The downstream process takes the material in batches, and there may be several downstream demands. These together may exceed the capacity of the discharge pump, so an arbitration system is required.

The vessel must be flushed with solvent to prevent cross contamination of different liquids.

2 comments:

  1. Francis -
    The very fact that this assemblage of equipment can receive and deliver material on command, it is a unit that contains, however fleetingly, a batch defined by the procedure that adds material for the batch and delivers it. The fact that it can modify that material (batch) simply makes that definition easier.
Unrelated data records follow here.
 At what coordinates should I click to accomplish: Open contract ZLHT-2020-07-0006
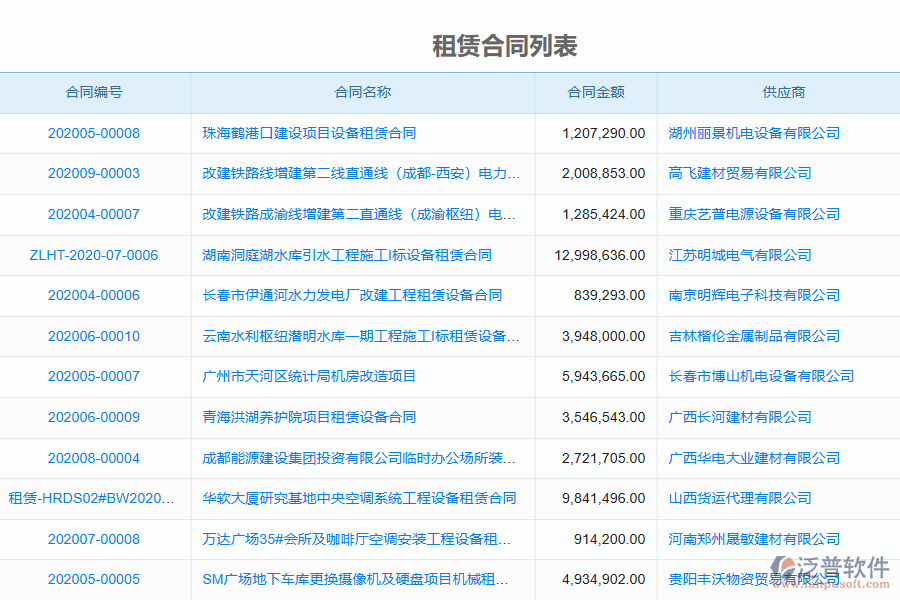coord(95,255)
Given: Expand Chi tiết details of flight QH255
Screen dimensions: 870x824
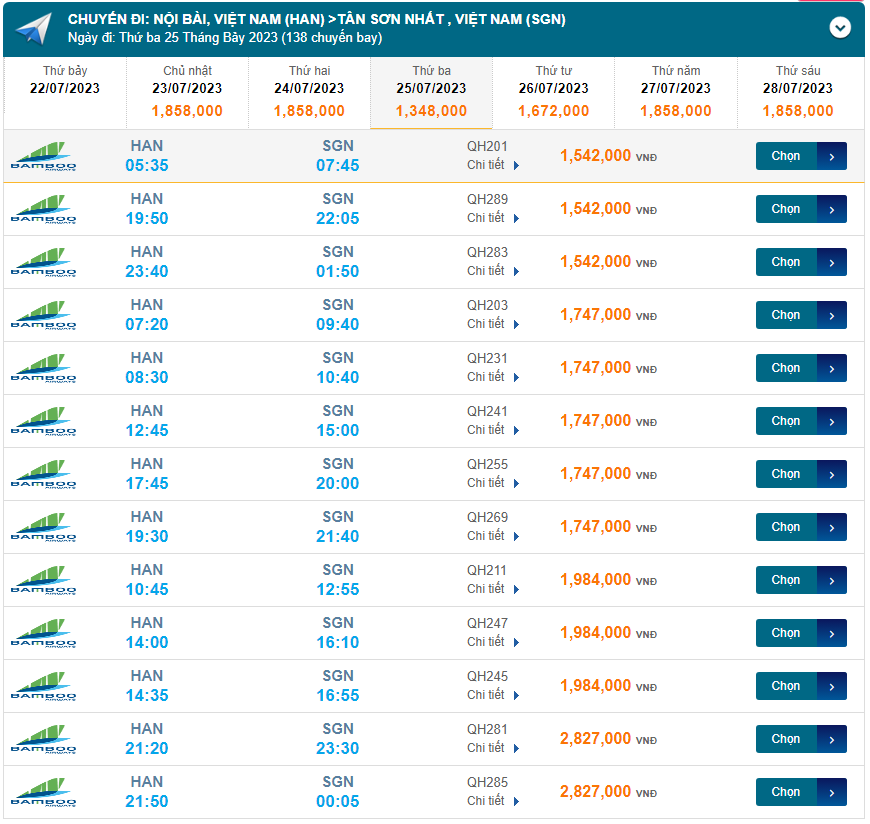Looking at the screenshot, I should tap(493, 483).
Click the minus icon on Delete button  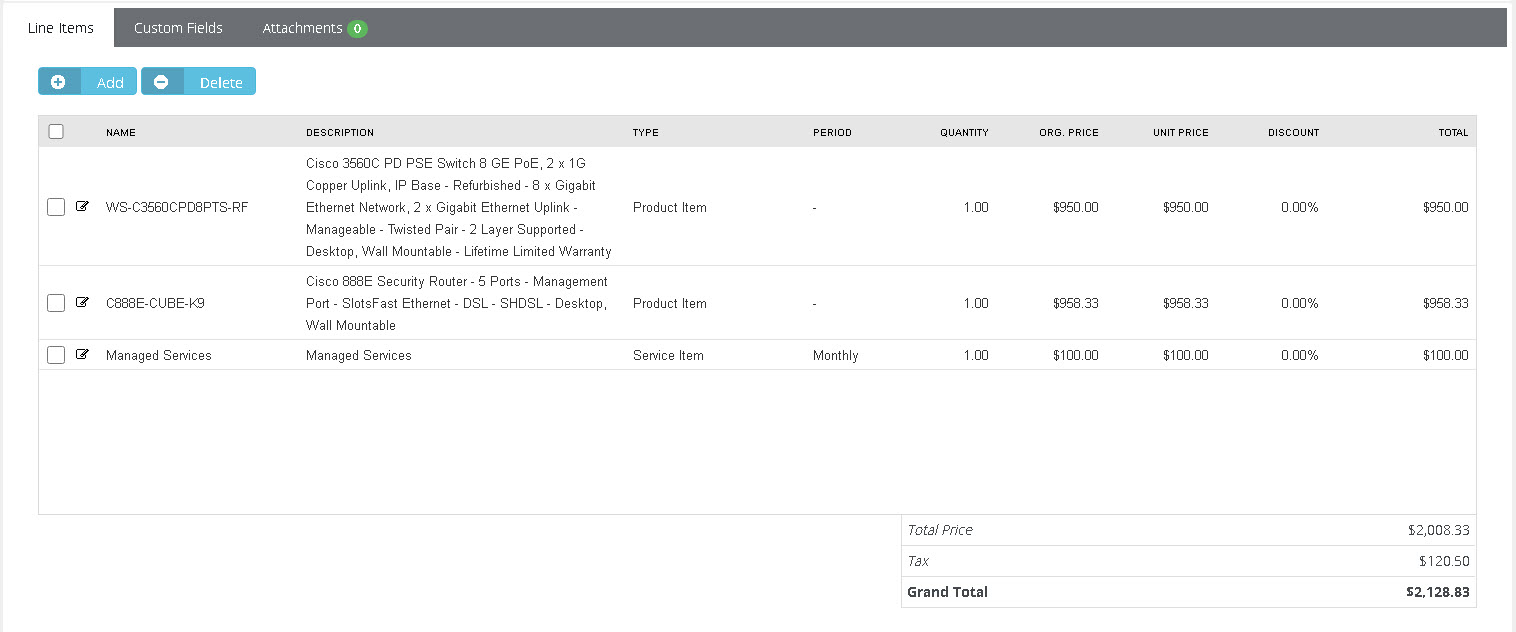tap(161, 82)
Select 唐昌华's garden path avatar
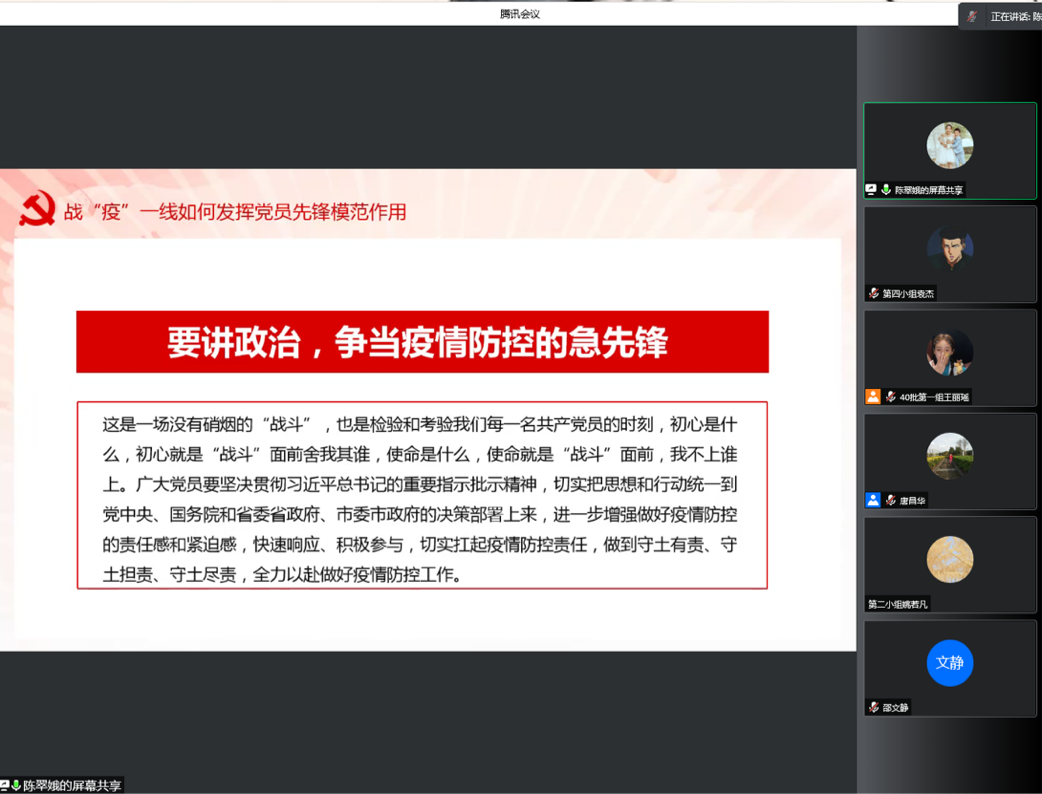 pyautogui.click(x=949, y=456)
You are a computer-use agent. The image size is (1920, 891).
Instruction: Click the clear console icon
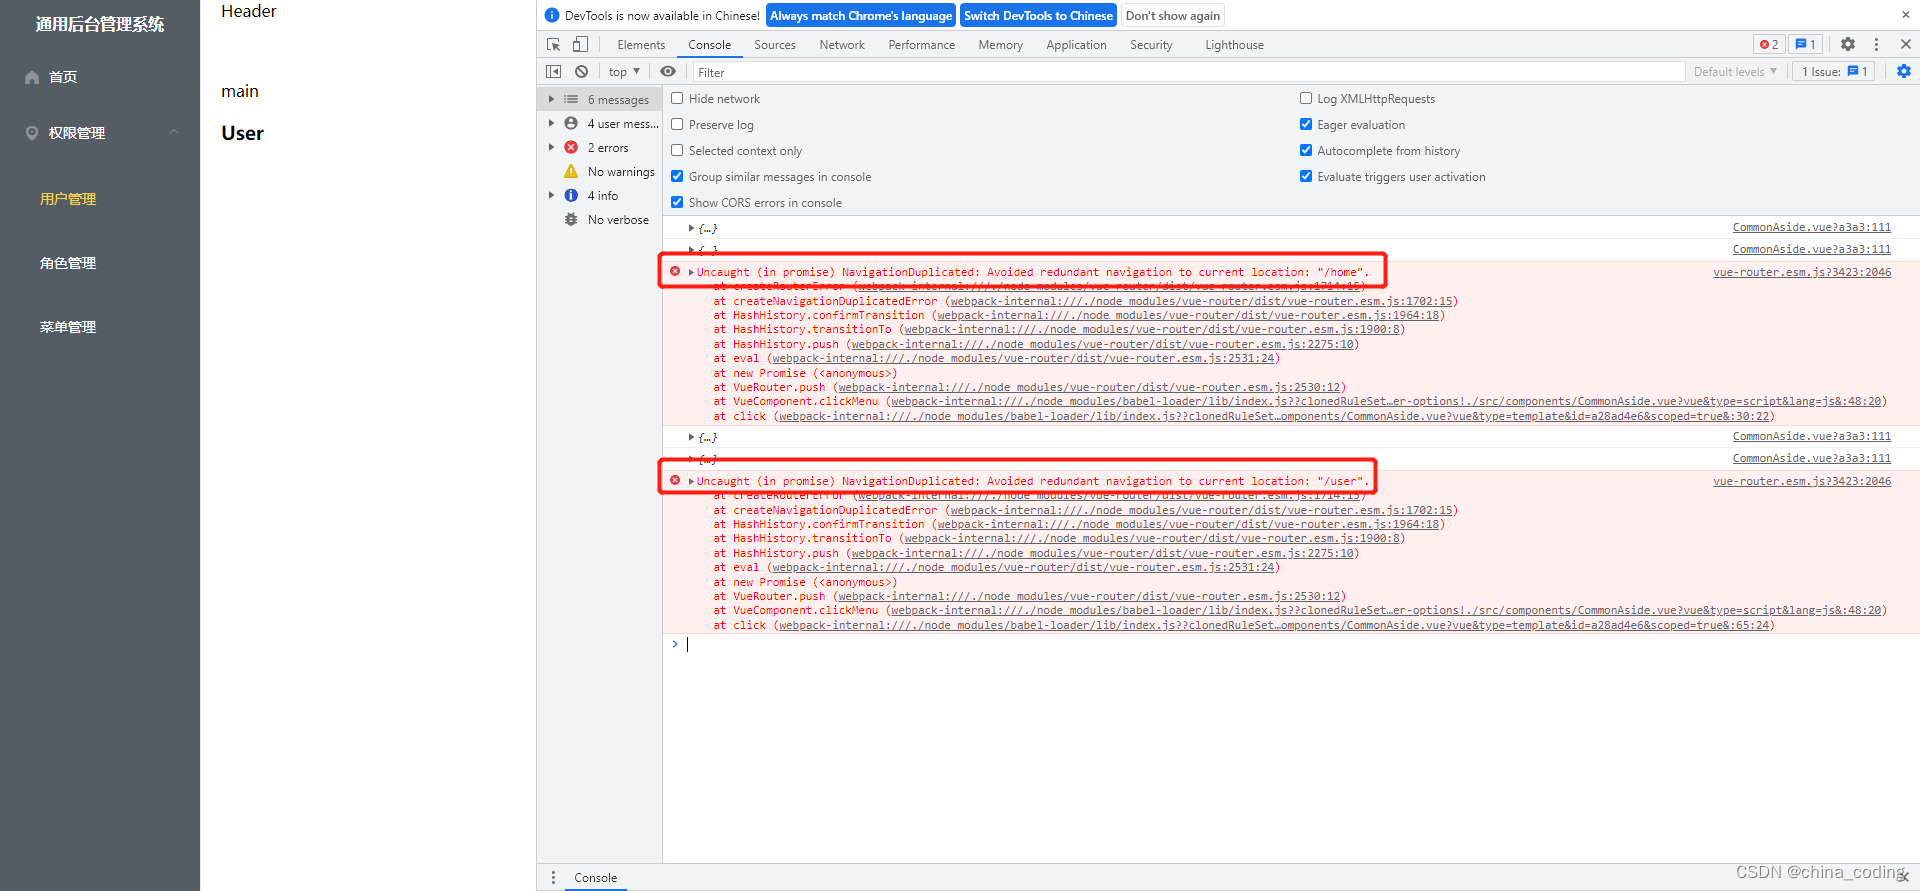pos(581,72)
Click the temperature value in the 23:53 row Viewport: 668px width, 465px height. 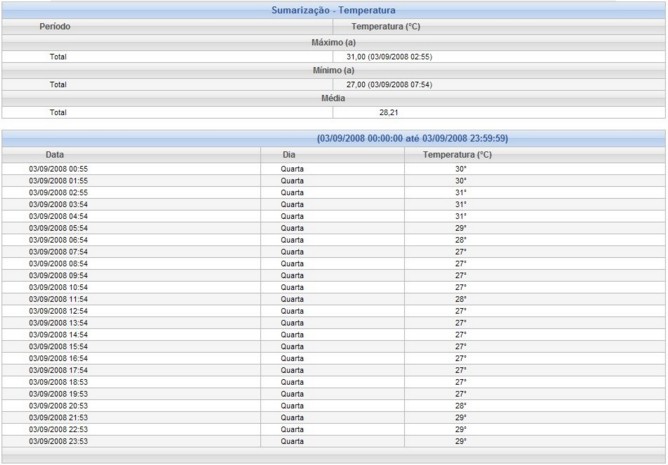coord(461,441)
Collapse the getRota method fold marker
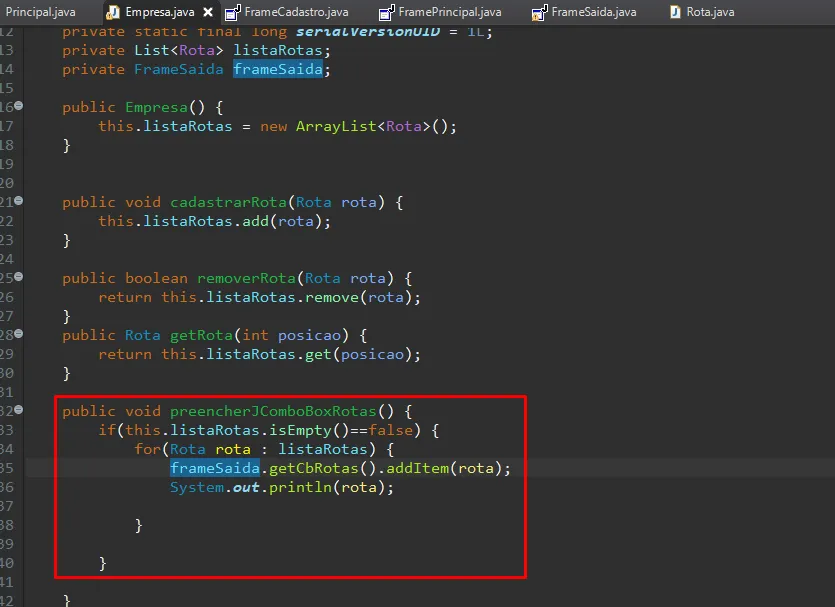 [19, 334]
The fact that it must be able to receive and deliver simultaneously makes the ISA-88 definitions a little outside the normal (we have to make up the rules the standard left out).

    Phases needed (parameters in parenthesis): - Add material (material ID, how much, agitation, temperature, etc); Deliver material (how much, agitation, temperature), Drain (how much, agitation); If more than one material needs to be added at the same time, we also need a phase for that to keep the possible mix-up as clean as possible.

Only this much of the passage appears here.